Historical Climate data
Data sources
| column name | data type | | —| –| | name | String, e.g. ‘CAIT’ | | long_name| String, e.g. ‘CAIT Paris Contributions Map’ | | link | String e.g. ‘http://cait.wri.org/indc/’ |
Sectors
| column name | data type | | —| –| | source | String, e.g. ‘CAIT’, spelt exactly as in the Data sources file | | name | String, e.g. ‘Electricity/Heat’ | | parent | String e.g. ‘Energy’, spelt exactly as the name of the parent sector | | gas | String, e.g. ‘CO2’ or ‘All GHG’ | | unit | String, e.g. ‘MtCO2e’ | | definition | String, e.g. ‘Emissions from energy sector’ |
Please note: rows which define subsectors should follow rows which defined their parents.
Countries
Countries and country groups for which data is collected are referenced by a code, which is the 3-digit iso codes in case of countries and a custom code in case of country groups.
column name | data type |
---|---|
iso_code3 | String, 3-digit iso code for countries and custom code for country groups, e.g. ‘USA’ |
iso_code2 | String, 2-digit iso code for countries and custom code for country groups, e.g. ‘USA’ |
wri_standard_name | String, name as displayed in the system, e.g. ‘United States’ |
location_type | String, COUNTRY, REGION or GROUP |
show_in_cw | String, ‘no’ if location not to be displayed |
pik_name | String, name as used in PIK dataset |
cait_name | String, name as used in CAIT dataset |
ndcp_navigators_name | String, name as used in NDCP Navigators |
unfccc_group | String, e.g.

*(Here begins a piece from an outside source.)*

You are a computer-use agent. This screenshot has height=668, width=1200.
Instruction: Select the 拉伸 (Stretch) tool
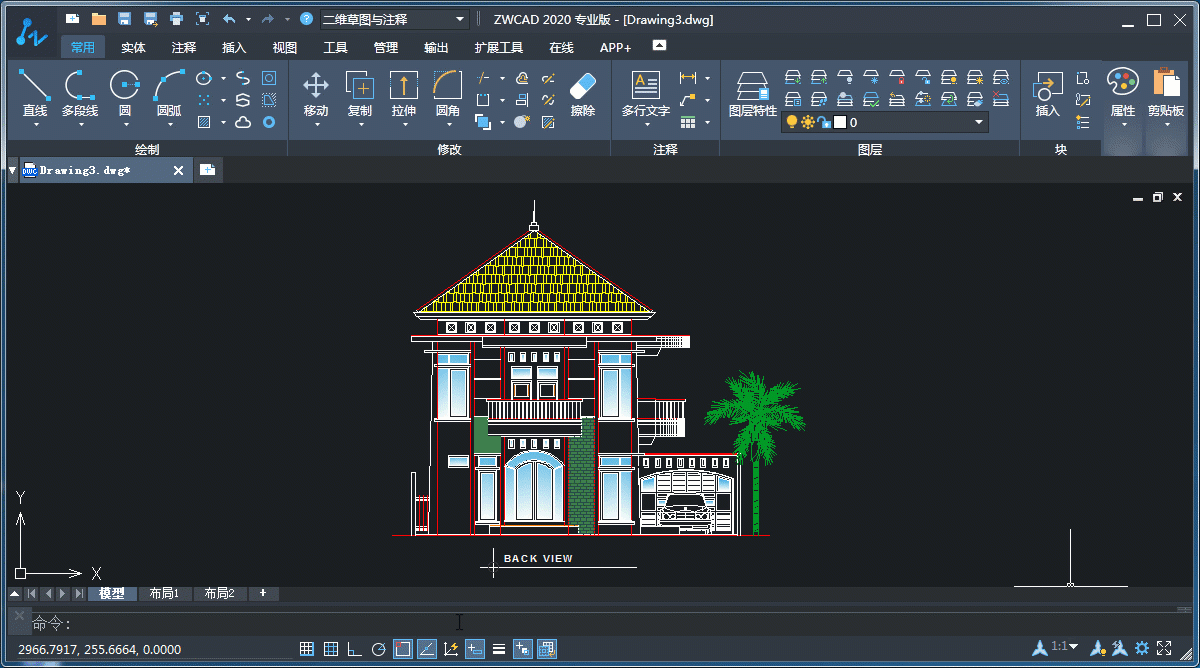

UNFCCC Non-Annex I |
Country groups and regions
column name | data type |
---|---|
parent_iso_code3 | String, 3-digit iso code for country groups, e.g. ‘EUU’ |
name | String, name of country who is a member of a group, e.g. ‘Poland’ (not required) |
iso_code3 | String, 3-digit iso code for country who is member of a group, e.g. ‘POL’ |
Emissions
column name | data type |
---|---|
country | String matching the code attribute of countries |
source | String matching the name property of sources |
sector | String matching the name attribute of sectors |
gas | String matching the gas property of sectors |
gwp | String, e.g. ‘AR2’ |
year | Integer, e.g. 2000 |
value | Float, e.g. 5.8 |